* [RECORDED INFORMATION]
* * *
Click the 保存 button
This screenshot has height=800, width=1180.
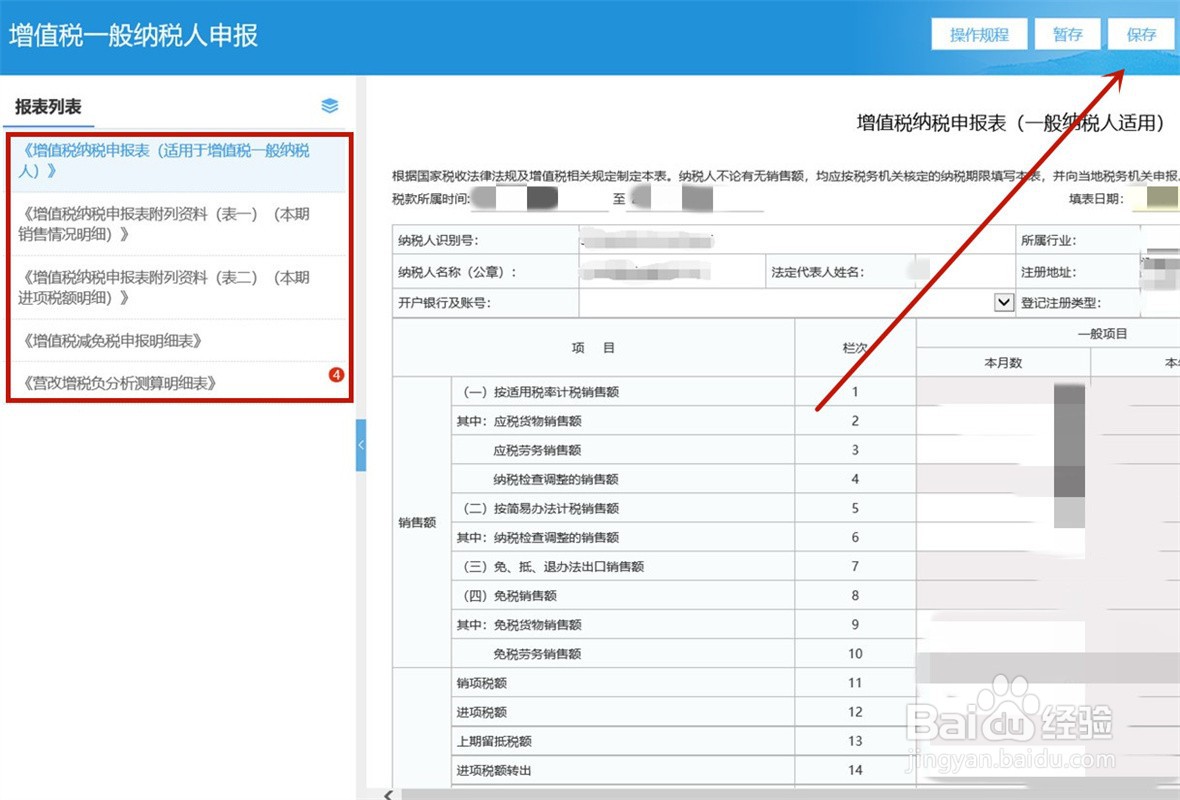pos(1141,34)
* * *
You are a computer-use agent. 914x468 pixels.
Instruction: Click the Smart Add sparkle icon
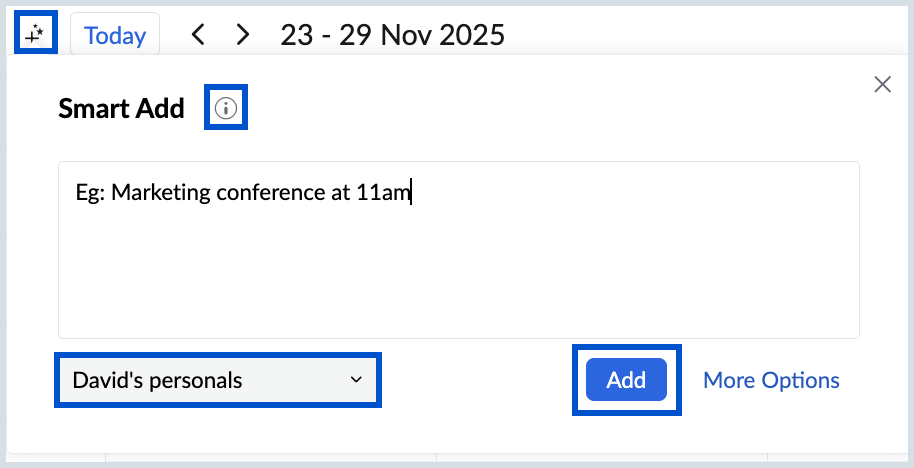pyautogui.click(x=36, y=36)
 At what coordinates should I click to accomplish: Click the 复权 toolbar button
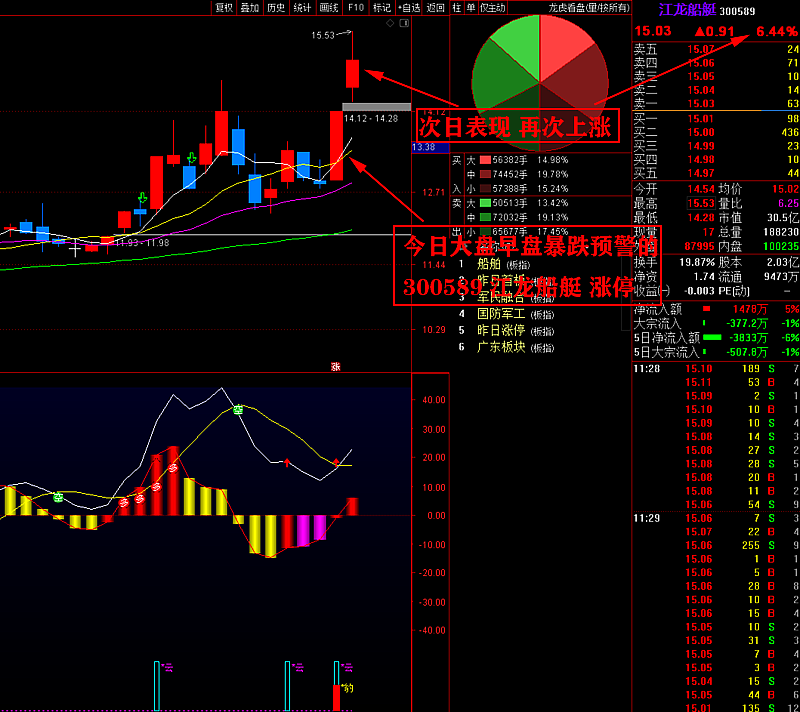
* * *
* [WORK REQUEST] Nothing except the lines from the one containing "You are a computer-use agent. 914x468 pixels." through the one containing "At what coordinates" should appear in the answer, exactly as above and without pictures.

* [SOLUTION TO THE EXERCISE]
You are a computer-use agent. 914x468 pixels.
Instruction: Click the Smart Add sparkle icon
pyautogui.click(x=36, y=36)
 At what coordinates should I click to accomplish: Click the 复权 toolbar button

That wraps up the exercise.